J’adore les carnets, j’en ai des tas à la maison.

Un à l’ancienne pour noter les numéros de téléphone, les dates d’anniversaire, les identifiants et autres mots de passe.

Un pour recopier des recettes de cuisines, celles de maman, celles de la famille, offertes par des voisines, des amis, des collègues dont je note scrupuleusement le nom.

Celui commencé et abandonné depuis longtemps, retrouvé au fond d’un tiroir où je notais les bons mots de mes encore et toujours "petits".

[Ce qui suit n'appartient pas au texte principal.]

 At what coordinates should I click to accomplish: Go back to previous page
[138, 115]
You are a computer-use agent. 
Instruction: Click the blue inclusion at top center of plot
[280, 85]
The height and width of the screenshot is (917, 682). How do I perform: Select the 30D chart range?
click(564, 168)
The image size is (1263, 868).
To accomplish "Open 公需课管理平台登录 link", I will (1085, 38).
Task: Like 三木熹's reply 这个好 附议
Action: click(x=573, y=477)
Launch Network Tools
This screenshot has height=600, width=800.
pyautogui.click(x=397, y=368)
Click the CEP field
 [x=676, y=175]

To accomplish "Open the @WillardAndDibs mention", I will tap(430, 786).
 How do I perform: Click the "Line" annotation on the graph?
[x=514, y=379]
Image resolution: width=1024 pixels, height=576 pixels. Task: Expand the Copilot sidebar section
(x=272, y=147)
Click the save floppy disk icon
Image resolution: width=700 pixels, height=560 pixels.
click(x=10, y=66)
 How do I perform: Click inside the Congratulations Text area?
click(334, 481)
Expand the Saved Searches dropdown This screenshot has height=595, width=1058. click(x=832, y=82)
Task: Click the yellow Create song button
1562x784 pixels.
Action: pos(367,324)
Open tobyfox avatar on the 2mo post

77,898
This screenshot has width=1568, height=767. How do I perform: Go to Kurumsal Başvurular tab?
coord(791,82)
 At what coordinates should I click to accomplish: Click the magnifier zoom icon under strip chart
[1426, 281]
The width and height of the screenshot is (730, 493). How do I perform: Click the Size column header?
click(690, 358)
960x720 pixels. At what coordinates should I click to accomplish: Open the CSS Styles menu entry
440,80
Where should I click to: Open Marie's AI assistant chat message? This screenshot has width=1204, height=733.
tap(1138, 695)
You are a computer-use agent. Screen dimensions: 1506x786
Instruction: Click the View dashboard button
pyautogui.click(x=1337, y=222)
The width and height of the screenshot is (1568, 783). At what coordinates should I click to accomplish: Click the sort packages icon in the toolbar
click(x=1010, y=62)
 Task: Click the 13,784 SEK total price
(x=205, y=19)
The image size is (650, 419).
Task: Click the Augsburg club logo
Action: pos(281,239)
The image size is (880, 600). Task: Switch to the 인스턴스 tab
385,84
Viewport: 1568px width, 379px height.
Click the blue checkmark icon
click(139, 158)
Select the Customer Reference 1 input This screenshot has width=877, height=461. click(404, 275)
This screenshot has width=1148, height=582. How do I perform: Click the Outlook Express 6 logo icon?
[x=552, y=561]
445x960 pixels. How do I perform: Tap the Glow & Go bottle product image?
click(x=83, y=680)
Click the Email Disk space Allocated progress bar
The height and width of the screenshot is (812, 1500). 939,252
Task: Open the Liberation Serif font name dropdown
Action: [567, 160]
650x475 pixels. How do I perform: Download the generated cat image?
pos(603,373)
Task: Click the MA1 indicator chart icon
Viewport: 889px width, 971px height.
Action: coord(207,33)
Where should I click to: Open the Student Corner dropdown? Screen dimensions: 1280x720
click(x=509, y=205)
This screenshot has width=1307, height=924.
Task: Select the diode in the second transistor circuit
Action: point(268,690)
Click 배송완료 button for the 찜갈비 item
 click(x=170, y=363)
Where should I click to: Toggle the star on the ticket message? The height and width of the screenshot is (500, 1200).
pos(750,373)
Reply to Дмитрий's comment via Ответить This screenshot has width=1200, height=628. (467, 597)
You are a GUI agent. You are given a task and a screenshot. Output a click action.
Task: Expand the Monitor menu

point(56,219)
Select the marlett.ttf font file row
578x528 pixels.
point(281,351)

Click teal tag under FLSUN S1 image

Celui sur lequel tous les soirs j’écris consciencieusement les mots de vocabulaire anglais appris dans la journée.

Un autre pour tout ce que j’entends et qui me semble intéressant, à la télé, à la radio et dont je sais que je ne vais pas me souvenir : titre de chanson, nom de personne, dates importantes, histoires en tout genre, petits morceaux de vies, informations précieuses.

Celui que je déteste le plus, dans lequel j’écris mes listes de choses à faire et qui sont (je souffre un peu-beaucoup, diraient certaines personnes, de procrastination) souvent reportées, encore et encore, de lignes en lignes.

Et puis aussi de nombreux petits carnets de voyages, peu épais mais remplis à ras bord : billets d’avions, tickets d’entrées, de métro, affichettes, étiquettes, gribouillages, photos…

Et bien sûr celui dans lequel j’inscris précieusement le titre de tous les livres que je lis dans une année. 

Le plus joli aussi, offert par ma fille il y a quelques temps déjà, à la couverture texturée, ornée de chats dorés.